New AD Research Indicates 'New Standards of Care'

The bar has been raised for atopic dermatitis (AD). That was the message in “Is EASI 75 Good Enough or Can We Do Better? Elevating Efficacy and Long-Term Safety With JAK Inhibitors in Moderate-to-Severe Atopic Dermatitis,” a presentation from Drs. Christopher Bunick, Brad Glick, and Alexandra Golant at the 44^th Annual Fall Clinical Dermatology Conference.

The doctors emphasized that the approach now should be to get patients “as clear as possible,” not just to Eczema Area and Severity Index (EASI) 75. Dr. Golant noted that many AD patients do not know they can become completely clear.

“We can achieve these high bars with the therapeutics that we have in the toolbox right now,” Dr. Glick said.

Dr. Bunick noted a study that he co-presented in a poster at the conference, “Utilization and Duration of Systemic Corticosteroid Exposure in Atopic Dermatitis Patients After the Introduction of Advanced Therapies: A Population-Based Study From the United States,” which found that approximately one in five patients with AD is prescribed a systemic corticosteroid, and that nearly one-quarter of those patients have long-term exposure (>90 days).¹

“If there is one thing I can ask you to do today,” Dr. Bunick said during the presentation, “please stop writing systemic corticosteroids for atopic dermatitis patients.”

The doctors then summarized the latest data on various biologics, including the LEVEL UP trials involving upadacitinib.²

“We talked about the new standards of care in atopic dermatitis from the AHEAD recommendations, treat to optimal target, achieving minimal disease activity, and then showing how it was implemented in the LEVEL UP clinical trial, which was a head-to-head comparison of upadacitinib per label with dupilumab per label, with a special 16-week chance to switch from those that were on dupilumab and did not achieve EASI 75 to upadacitinib 15 mg, and see how they did over the ensuing 16 weeks there,” Dr. Bunick told Practical Dermatology. “Ultimately, the AHEAD recommendations included that patients’ quality of life is best improved when you have two different metrics that are achieved: a clinician-reported outcome, such as EASI 90 or IGA 0/1, plus a patient-reported outcome, like achieving itch 0/1 on a 10-point scale.
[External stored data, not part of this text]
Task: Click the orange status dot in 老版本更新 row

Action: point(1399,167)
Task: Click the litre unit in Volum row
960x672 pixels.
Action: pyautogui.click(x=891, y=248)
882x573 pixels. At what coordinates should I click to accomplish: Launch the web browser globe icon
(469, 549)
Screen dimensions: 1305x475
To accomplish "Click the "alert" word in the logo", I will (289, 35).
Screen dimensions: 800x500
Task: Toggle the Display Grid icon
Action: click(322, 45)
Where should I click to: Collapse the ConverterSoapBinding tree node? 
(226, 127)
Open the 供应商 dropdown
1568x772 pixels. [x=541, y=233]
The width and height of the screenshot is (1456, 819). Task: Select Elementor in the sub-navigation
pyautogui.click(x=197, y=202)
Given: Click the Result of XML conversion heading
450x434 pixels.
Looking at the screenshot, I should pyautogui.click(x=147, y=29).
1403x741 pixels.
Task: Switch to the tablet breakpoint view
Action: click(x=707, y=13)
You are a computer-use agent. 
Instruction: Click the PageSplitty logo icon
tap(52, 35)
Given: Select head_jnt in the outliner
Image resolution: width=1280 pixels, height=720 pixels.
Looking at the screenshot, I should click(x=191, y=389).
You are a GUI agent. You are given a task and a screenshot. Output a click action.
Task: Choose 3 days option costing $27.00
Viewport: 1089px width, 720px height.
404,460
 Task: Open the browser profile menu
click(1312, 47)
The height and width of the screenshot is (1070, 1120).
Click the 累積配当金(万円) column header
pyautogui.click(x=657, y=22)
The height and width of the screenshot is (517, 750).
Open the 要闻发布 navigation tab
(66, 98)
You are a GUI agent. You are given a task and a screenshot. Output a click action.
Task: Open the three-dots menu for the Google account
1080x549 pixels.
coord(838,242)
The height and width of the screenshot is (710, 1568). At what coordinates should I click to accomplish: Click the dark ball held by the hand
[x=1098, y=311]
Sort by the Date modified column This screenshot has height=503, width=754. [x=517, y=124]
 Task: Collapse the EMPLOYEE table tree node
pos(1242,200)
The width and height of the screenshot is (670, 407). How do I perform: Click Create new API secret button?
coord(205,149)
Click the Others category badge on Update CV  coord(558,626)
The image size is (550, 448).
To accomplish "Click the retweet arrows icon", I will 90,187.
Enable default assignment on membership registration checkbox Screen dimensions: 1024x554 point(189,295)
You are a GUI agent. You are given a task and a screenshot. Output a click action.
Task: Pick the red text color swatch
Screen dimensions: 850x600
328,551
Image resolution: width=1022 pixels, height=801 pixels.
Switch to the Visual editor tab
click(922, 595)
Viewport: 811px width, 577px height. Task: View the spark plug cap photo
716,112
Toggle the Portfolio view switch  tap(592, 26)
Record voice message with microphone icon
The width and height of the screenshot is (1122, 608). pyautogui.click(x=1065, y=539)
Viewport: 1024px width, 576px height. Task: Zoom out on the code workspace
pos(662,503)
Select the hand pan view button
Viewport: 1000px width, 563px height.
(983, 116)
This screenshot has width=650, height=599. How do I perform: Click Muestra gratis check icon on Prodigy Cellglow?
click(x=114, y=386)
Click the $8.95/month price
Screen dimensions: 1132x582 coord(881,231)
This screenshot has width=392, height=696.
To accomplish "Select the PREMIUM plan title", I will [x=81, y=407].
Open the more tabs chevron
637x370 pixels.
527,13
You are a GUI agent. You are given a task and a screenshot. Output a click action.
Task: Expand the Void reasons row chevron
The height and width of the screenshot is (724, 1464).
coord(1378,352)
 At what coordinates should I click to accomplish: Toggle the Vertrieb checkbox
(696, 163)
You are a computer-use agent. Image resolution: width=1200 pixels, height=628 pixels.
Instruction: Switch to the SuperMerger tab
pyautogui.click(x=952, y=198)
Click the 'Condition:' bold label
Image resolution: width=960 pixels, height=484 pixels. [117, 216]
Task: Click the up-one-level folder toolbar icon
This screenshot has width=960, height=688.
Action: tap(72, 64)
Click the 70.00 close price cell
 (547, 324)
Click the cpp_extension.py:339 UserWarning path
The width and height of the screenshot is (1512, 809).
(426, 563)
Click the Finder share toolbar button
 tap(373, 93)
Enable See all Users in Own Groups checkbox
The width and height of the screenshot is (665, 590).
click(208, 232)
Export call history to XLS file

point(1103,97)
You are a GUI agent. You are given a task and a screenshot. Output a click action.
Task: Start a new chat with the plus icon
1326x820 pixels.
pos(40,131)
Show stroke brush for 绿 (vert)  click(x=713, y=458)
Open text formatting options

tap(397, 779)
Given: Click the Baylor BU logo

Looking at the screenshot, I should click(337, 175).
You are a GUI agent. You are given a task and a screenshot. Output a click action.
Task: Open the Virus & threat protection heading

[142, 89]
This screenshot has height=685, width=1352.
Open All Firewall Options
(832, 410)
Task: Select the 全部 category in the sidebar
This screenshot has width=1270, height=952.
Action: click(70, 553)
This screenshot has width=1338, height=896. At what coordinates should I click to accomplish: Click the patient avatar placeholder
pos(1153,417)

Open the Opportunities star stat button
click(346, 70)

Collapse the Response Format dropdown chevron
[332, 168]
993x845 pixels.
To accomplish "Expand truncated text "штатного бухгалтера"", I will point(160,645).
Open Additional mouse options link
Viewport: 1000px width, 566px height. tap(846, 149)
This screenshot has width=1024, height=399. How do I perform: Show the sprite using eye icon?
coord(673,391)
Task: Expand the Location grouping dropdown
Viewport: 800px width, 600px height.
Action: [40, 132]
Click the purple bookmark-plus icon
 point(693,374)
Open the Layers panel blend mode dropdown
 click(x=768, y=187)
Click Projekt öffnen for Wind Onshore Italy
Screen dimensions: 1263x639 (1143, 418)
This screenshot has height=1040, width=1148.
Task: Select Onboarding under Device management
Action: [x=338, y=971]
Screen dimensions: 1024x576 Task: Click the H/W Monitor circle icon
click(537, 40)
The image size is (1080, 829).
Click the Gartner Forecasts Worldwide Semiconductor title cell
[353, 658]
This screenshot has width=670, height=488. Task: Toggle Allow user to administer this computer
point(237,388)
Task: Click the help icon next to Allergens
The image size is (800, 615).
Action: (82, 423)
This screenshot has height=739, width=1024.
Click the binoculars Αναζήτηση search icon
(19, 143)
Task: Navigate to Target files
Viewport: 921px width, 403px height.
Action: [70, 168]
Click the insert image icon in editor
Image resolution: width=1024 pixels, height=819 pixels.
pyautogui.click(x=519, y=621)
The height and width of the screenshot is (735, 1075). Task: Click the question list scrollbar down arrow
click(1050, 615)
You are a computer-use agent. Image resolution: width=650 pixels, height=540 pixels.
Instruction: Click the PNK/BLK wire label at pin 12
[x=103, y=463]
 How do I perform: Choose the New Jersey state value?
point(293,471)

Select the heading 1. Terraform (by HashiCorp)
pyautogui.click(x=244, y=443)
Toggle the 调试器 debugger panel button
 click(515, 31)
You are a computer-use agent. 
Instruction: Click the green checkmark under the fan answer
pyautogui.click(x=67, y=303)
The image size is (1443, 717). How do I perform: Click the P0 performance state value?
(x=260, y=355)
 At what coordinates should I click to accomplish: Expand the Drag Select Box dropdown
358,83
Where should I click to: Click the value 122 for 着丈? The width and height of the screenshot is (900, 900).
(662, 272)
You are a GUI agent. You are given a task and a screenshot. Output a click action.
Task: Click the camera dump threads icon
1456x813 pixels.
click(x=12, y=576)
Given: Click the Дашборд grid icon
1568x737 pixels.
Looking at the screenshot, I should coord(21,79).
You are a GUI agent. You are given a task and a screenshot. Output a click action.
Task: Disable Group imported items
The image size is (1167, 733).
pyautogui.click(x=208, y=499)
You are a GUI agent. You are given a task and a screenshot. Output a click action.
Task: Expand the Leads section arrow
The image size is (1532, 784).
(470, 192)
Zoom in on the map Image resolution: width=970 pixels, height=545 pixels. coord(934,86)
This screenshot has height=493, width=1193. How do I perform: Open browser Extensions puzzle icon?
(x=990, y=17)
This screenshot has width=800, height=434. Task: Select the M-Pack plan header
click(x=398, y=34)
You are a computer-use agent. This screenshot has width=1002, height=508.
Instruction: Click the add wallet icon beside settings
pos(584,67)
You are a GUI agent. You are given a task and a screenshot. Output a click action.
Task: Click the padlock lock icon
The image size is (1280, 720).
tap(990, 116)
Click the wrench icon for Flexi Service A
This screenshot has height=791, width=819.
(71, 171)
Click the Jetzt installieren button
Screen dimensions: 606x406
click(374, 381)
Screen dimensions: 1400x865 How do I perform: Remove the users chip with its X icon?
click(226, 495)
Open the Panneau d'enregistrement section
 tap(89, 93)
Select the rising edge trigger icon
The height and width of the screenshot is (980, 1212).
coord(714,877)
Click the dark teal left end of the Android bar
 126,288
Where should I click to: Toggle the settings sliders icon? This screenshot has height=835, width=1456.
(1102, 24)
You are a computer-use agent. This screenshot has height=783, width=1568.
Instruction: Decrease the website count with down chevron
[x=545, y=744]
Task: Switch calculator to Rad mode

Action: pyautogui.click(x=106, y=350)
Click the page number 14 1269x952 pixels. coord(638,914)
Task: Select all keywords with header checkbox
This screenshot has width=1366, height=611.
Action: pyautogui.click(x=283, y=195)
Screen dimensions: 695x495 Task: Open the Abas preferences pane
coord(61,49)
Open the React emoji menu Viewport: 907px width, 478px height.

We presented data showing what this concept is of minimal disease activity, explaining Period 1 of the LEVEL UP clinical trial and presenting new data for Period 2. What was really fascinating is that approximately 70% of the patients who were switched from the dupilumab to the upadacitinib 15-mg dose achieved EASI 75 by Week 32. So, basically, upadacitinib was able to achieve what dupilumab could not. This really shows that if a patient is not responding to biologic therapy or any advanced systemic therapy for atopic dermatitis by 16 weeks, they really should be switched to a different medicine.”

1. Bunick CG, et al. Switching from Dupilumab to Upadacitinib in Adults and Adolescents with Moderate-to-Severe Atopic Dermatitis and Inadequate Response to Dupilumab: Efficacy and Safety Results from the Phase 3b/4 LEVEL UP Study. Poster presented at: The 44th Annual Fall Clinical Dermatology Conference; October 26, 2024; Las Vegas, NV.
2. Bunick CG, Vleugels RA, Lebwohl M, Grada A, Yue EX, Wegrzyn L, D’Andrea E.  Utilization and Duration of Systemic Corticosteroid Exposure in Atopic Dermatitis Patients After the Introduction of Advanced Therapies: A Population-Based Study From the United States. Poster presented at: The 44th Annual Fall Clinical Dermatology Conference; October 26, 2024; Las Vegas, NV.

Disclosures: Dr. Bunick has served as an investigator, consultant, and/or speaker for AbbVie, Allergan, Almirall, Amgen, Apogee, Arcutis, BMS, LEO, Lilly, Novan, Novartis, Ortho-Dermatologics, Palvella, Pfizer, Sanofi-Regeneron, Timber, and UCB.